* [Provided information]:

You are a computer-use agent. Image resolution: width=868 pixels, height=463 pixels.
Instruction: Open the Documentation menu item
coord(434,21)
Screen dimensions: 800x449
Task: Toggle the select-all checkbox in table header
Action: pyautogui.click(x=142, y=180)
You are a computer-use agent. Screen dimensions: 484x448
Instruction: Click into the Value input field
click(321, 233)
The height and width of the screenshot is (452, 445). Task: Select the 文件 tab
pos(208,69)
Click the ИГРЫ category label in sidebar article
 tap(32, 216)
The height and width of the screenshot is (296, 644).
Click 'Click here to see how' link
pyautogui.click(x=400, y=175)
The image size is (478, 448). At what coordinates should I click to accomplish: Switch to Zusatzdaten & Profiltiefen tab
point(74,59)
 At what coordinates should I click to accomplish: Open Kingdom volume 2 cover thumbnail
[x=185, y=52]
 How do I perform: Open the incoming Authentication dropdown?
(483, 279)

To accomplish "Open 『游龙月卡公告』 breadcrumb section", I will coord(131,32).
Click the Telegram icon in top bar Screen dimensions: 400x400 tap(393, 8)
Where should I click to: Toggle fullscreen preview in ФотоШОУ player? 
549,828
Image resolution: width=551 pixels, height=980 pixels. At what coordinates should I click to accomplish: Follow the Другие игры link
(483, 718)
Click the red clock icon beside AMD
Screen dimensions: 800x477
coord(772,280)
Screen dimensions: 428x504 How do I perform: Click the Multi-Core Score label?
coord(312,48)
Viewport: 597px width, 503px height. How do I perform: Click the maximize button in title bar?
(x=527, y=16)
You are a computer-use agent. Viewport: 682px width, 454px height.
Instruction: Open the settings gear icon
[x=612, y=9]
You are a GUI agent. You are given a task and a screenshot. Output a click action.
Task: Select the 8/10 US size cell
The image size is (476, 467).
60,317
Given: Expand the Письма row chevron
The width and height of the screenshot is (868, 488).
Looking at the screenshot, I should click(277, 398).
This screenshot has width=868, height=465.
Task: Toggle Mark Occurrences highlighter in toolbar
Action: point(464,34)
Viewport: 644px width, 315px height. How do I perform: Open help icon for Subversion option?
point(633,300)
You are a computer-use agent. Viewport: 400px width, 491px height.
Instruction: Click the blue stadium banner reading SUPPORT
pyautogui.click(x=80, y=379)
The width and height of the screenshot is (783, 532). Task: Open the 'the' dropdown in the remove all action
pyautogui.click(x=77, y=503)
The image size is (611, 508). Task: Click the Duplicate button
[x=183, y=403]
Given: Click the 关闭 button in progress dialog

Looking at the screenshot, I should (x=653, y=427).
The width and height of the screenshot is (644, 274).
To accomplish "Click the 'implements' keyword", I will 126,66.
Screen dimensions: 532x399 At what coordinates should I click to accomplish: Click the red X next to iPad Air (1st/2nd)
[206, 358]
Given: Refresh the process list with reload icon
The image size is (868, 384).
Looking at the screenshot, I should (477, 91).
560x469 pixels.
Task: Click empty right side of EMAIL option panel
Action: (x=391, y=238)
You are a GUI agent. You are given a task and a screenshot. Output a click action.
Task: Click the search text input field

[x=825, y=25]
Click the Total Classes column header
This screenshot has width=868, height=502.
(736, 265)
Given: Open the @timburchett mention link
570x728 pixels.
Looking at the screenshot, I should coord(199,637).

* [What you have to do]:
What number of lines in the records contain the word "computer"? Answer with that number alone.

* [Response area]:
4